Работы 1909-1933 гг.

После кончины отца Алексея Мечева на столике возле его кровати оказалась небольшая рукопись, написанная его почерком и подписанная буквою А. Она не могла попасть туда случайно, потому что о. Алексею незачем было бы брать ее в Верею из Москвы. Кроме того, бумага, на которой она была написана, — полотняная сиреневая почтовая бумага малого формата, — была той самой, которую дали о. Алексею в Верее за несколько дней до кончины. Несомненно: эта рукопись есть последнее, что написал о. Алексей, судя по разным данным — не более как за два дня до кончины, и несомненно — не случайно оставлена она была так, чтобы попалась сыну о. Алексея не когда‑либо впоследствии, а сейчас же после кончины. Между тем о. Алексей, давно уже больной неизлечимо, и вообще ждал своей кончины и теперь в частности знал, что умирает. Приблизительно за год он несколько раз собирал некоторых московских священников и весь в слезах «пел» им, как настойчиво выражался он, «свою лебединую песню», желая «хоть кому‑нибудь оставить свой дух пастырства и свой опыт». Действительно, вскоре после этого он заболел, потом находился под домашним арестом, а потом умер. Обычно было почти невозможно уговорить его расстаться с паствой и уехать отдохнуть к своей замужней дочери в Верею; но в этот последний раз он готовно последовал такой просьбе и, приехав на место отдыха, прямо сказал уважаемому им местному священнику, что он приехал умирать.

» НЕОБРАБОТАННЫЕ ДАННЫЕ

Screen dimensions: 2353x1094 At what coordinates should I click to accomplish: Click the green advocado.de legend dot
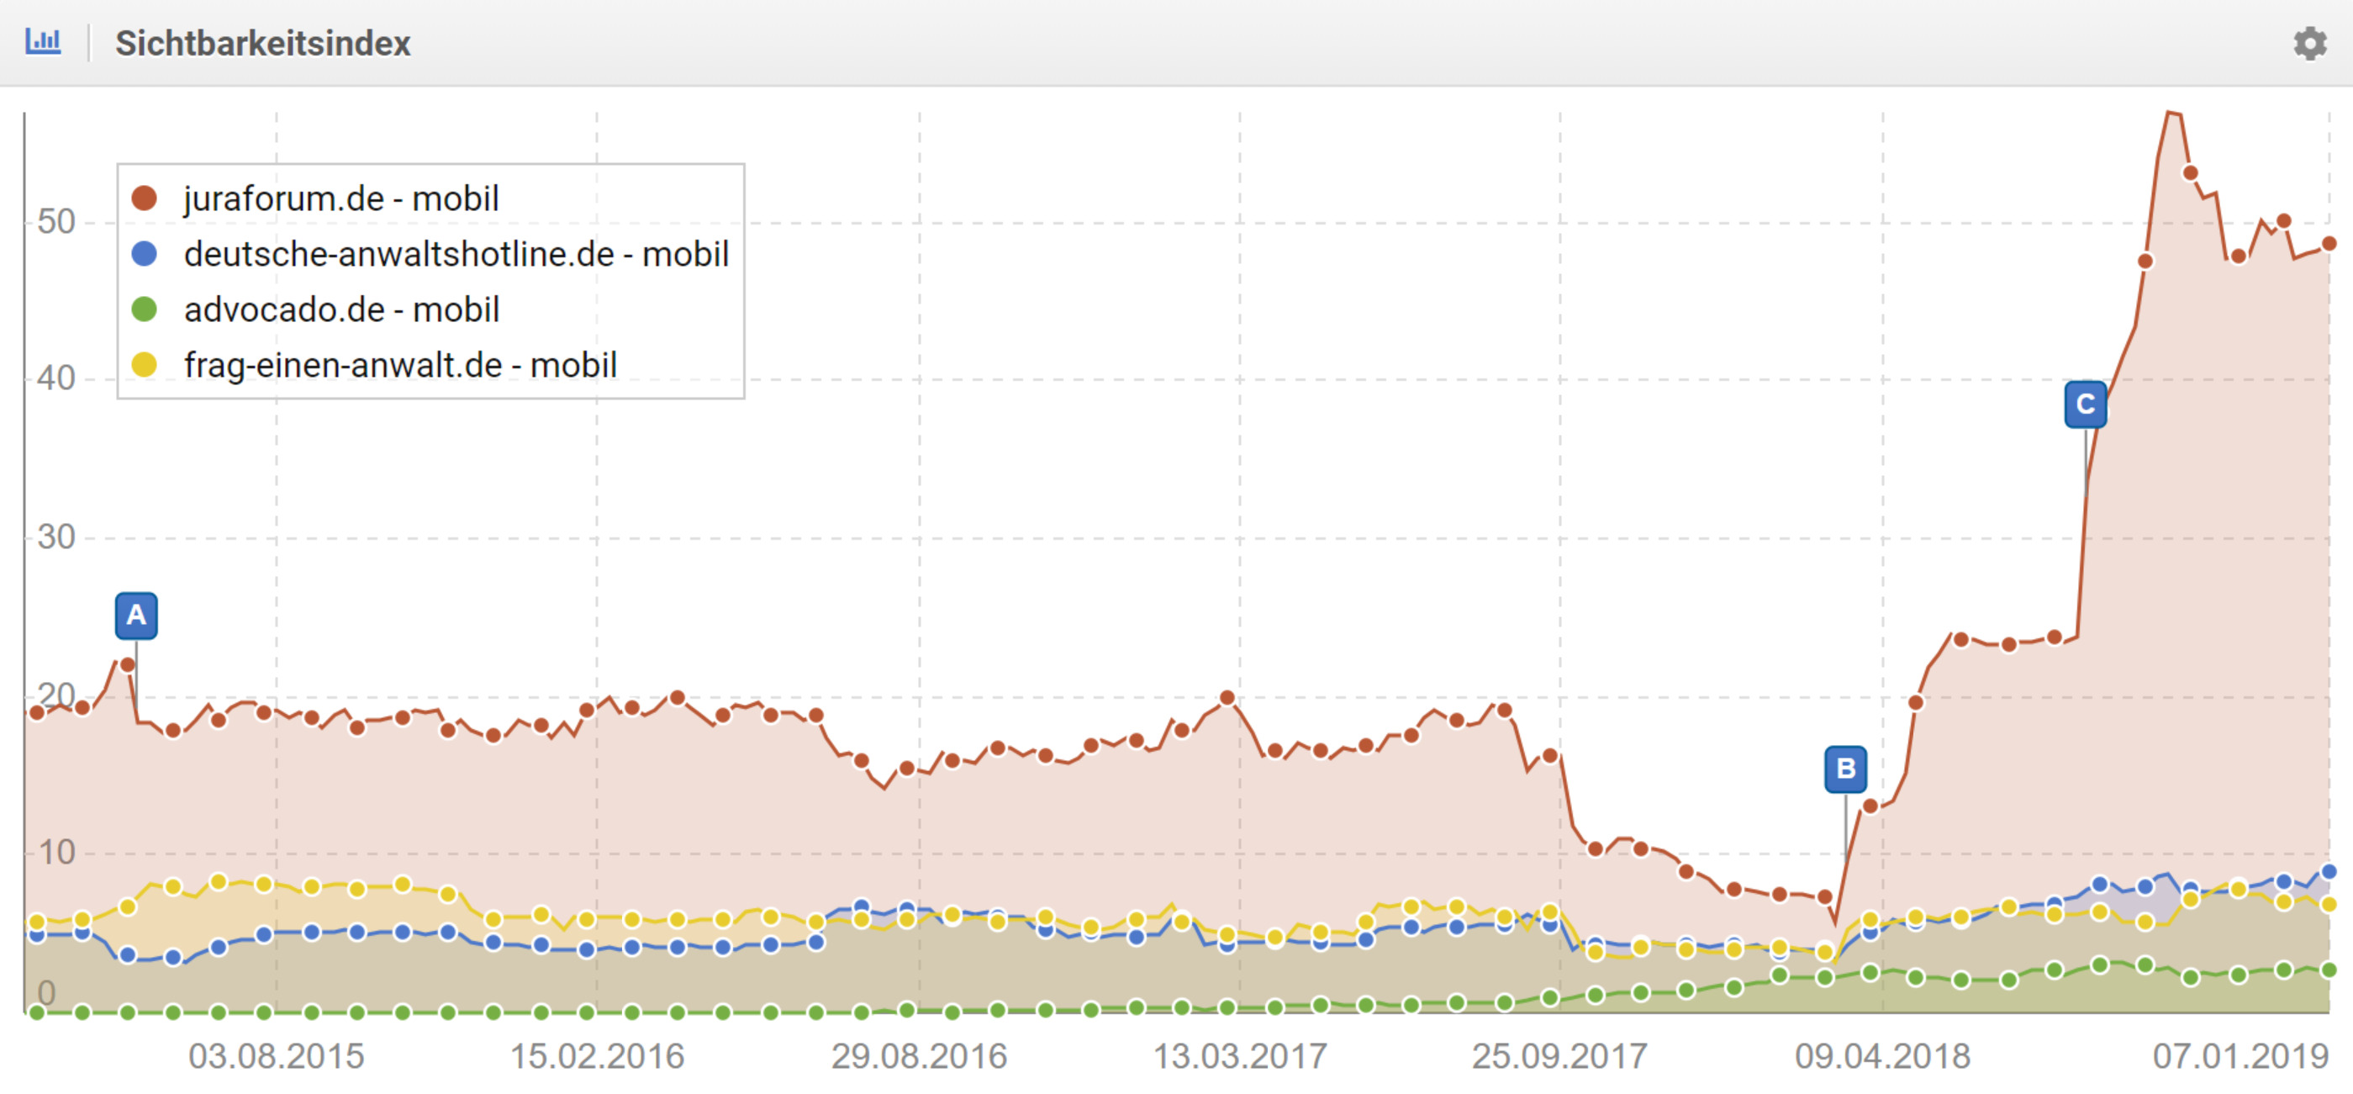point(144,310)
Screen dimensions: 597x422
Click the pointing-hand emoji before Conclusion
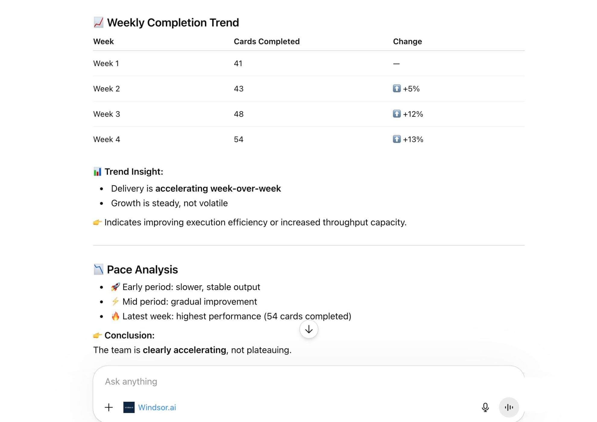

» НАБОР ЗАДАНИЙ
- a) Перечислите все характеристики бумаги, на которой была написана рукопись, как их называет исходный отрывок.
- b) Перескажите абзац исходного отрывка, начинающийся словами «После кончины отца Алексея Мечева», в виде короткого списка основных фактов.

» ОТВЕТЫ ПО ПОРЯДКУ
- a) полотняная; сиреневая; почтовая; малого формата

- b)
- После кончины о. Алексея Мечева на столике у его кровати нашли небольшую рукопись, написанную его почерком и подписанную буквой А.
- Попасть туда случайно она не могла: брать ее в Верею из Москвы ему было незачем, а бумагу (полотняную сиреневую почтовую, малого формата) ему дали в Верее за несколько дней до кончины.
- Это последнее, что он написал, не более чем за два дня до кончины. Оставлена рукопись была так, чтобы сын нашел ее сразу после смерти.
- О. Алексей давно был неизлечимо болен и знал, что умирает.
- Примерно за год до смерти он несколько раз собирал московских священников и в слезах «пел» им «свою лебединую песню», желая передать свой дух пастырства и опыт.
- Вскоре после этого он заболел, находился под домашним арестом, а затем умер.
- Обычно его было почти невозможно уговорить оставить паству и отдохнуть у замужней дочери в Верее. В последний раз он согласился охотно и, приехав, сказал местному священнику, что приехал умирать.